PARIS (Reuters) - Hormis l'industriel Serge Dassault et son fils Olivier, l'ex-président de l'UMP Jean-François Copé fait figure de champion des revenus extra-parlementaires que sont désormais obligés de déclarer les élus de l'Assemblée nationale et du Sénat.
La Haute autorité pour la transparence de la vie publique (Haptvp), créée en octobre 2013 après l'affaire du compte suisse de l'ancien ministre socialiste du Budget Jérôme Cahuzac, a publié jeudi sur son site les "déclarations d'intérêts et d'activités" des 925 députés et sénateurs français.
La grande majorité de ces déclarations, souvent manuscrites et parfois difficilement déchiffrables, ne semblent guère réserver de surprise mais quelques-unes font exception.
C'est le cas de celle de Jean-François Copé, qui a dû démissionner de la présidence l'UMP à la suite du scandale du système de fausses factures présumées de la société Bygmalion, visant à couvrir des dépassement massifs de frais de campagne de l'ancien chef de l'Etat Nicolas Sarkozy en 2012.
Le député-maire de Meaux déclare avoir perçu 1.8 million d'euros pour ses activités d'avocat pour les années 2007 à 2013. A quoi il ajoute son traitement de maire (38.000 euros par an) et de député (36.557 euros en 2013), 35.135 euros de revenus de conférencier en 2013 et 36.689 de droits d'auteur en 2009-2013.
Jean-François Copé, qui déclare par ailleurs employer sa femme, Nadia, comme "collaboratrice parlementaire", fait jeu égal avec le député Front national Gilbert Collard, dont les activités d'avocat étaient toutefois le seul métier avant son élection à l'Assemblée nationale en 2012.
JETONS DE PRÉSENCE ET DIVIDENDES
Gilbert Collard déclare deux millions d'euros de revenus au titre de ces activités et 110.000 euros de droits d'auteur pour la période 2008-2012. Il dit conserver une activité d'avocat, rémunérée 16.013 euros par mois, depuis son élection.
Ces deux élus sont cependant battus par le sénateur UMP Serge Dassault : le président d'honneur de Dassault Aviation dit avoir touché pour la seule année 2013 628.820 euros brut comme président du groupe industriel du même nom, 6.404.482 euros de dividendes et plus de 35.000 euros de jetons de présence.
Son fils Olivier, député, déclare pour sa part une rémunération annuelle brute de 357.567 euros (525.495 avec dividendes et jetons de présence) comme président du conseil de surveillance du groupe industriel Marcel Dassault.

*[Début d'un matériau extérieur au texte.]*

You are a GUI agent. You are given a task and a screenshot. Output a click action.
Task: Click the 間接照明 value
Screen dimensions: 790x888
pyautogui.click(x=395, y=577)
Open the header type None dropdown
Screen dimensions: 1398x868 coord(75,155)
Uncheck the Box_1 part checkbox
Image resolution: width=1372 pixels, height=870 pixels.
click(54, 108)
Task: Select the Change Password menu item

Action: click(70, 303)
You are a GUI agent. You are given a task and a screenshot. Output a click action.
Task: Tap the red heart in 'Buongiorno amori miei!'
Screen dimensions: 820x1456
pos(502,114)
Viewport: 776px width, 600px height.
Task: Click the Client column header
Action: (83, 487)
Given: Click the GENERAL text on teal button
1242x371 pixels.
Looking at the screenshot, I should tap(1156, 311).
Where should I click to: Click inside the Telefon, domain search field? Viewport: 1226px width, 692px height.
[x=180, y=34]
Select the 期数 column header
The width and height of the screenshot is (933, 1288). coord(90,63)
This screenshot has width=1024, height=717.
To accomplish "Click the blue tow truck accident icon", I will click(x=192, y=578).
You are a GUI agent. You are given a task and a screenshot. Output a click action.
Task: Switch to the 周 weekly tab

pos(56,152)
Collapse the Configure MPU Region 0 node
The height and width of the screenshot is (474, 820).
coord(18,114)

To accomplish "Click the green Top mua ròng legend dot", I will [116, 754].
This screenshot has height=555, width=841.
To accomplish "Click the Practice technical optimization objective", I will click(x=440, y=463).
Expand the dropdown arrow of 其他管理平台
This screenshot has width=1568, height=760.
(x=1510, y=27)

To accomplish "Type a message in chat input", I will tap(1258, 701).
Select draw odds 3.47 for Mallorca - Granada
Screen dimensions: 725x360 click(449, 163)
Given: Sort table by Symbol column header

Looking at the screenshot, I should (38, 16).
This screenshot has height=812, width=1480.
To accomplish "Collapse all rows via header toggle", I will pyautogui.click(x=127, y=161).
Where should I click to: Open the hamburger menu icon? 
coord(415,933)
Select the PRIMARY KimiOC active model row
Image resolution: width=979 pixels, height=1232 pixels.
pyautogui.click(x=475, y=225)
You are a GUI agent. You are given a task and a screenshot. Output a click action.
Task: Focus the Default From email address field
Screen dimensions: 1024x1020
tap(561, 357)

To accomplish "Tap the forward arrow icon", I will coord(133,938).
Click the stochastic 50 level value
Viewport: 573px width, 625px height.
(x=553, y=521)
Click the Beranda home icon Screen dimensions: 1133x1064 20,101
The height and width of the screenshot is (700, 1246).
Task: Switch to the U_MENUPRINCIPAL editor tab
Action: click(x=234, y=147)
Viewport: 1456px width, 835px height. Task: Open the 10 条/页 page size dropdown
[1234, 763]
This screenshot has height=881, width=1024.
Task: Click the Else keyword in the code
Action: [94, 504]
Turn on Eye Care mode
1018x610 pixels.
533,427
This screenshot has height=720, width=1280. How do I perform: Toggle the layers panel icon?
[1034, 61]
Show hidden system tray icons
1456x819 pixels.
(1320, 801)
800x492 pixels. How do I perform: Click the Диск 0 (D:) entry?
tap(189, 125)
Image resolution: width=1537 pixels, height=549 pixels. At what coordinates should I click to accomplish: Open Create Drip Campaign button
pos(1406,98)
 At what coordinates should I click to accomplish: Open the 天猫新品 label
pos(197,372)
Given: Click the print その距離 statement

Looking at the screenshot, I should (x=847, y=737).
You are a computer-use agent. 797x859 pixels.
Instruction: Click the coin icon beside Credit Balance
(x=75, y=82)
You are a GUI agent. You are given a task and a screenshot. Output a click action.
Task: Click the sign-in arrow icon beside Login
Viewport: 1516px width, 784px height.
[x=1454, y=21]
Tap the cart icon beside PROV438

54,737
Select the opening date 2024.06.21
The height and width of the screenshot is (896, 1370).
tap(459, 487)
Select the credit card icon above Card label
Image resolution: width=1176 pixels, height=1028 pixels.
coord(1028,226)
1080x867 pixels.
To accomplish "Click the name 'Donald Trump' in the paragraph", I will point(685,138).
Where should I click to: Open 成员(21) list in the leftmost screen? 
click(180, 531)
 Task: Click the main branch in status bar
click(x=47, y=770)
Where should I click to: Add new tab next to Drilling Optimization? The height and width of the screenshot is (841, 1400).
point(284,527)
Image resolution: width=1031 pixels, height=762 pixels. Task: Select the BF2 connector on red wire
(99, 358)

Il déclare par ailleurs 3.131.136 euros de dividendes comme président du conseil de surveillance de Rond point immobilier.
A titre de comparaison, le député UMP Hervé Gaymard n'avoue que 10.000 euros bruts par mois comme avocat et son collègue socialiste Jean Glavany un revenu de 121.000 euros, pour moitié comme salarié d'une société organisant des événements sportifs.
Le secrétaire général de l'UMP, Luc Chatel, avoue 234.135 euros de revenus d'activités de "conseil en stratégie et accompagnement" en 2012-2013.
L'ancien Premier ministre François Fillon, membre du triumvirat qui assume la direction provisoire de l'UMP, dit pour sa part avoir touché 70.000 euros en 2012 et 142.500 euros en 2013 au titre de sa société de conseil en conférences EURL 2F.
TRANSPARENCE OU INQUISITION ?
Quant à l'ancien ministre UMP Bruno Le Maire, qui a employé son épouse comme assistante parlementaire jusqu'en septembre 2013, il la déclare maintenant comme "artiste indépendante".
A gauche, le radical Jean-Michel Baylet dit avoir touché 700.000 euros en 2013, en tant que PDG du groupe La Dépêche du Midi, président de l'Occitane de communication, de Midi Olympique et de la Nouvelle République des Pyrénées.
Selon le président de la Haut autorité, Jean-Louis Nadal, "un peu plus de 10% des parlementaires exercent une activité rémunérée dans le secteur privé en parallèle de leur mandat".
Il précise dans l'Express qu'une quarantaine d'entre eux mentionnent une activité d'avocat mais qu'une "infime minorité" soulève des questions de conflit d'intérêts susceptibles de le conduire à saisir le bureau de l'Assemblée ou du Sénat.
Cet effort de transparence a déjà été appliquée aux membres du gouvernement, ce qui a valu au secrétaire d'Etat chargé des relations avec le Parlement, Jean-Marie Le Guen, de se voir reprocher d'avoir sous-évalué ses biens. ()
Nombre d'élus vivent cela comme une forme d'inquisition, à l'instar du député UMP Jacques Myard, qui a dénoncé dans un communiqué un "strip-tease intégral imposé" attisant, selon lui, "voyeurisme" et "antiparlementarisme primaire".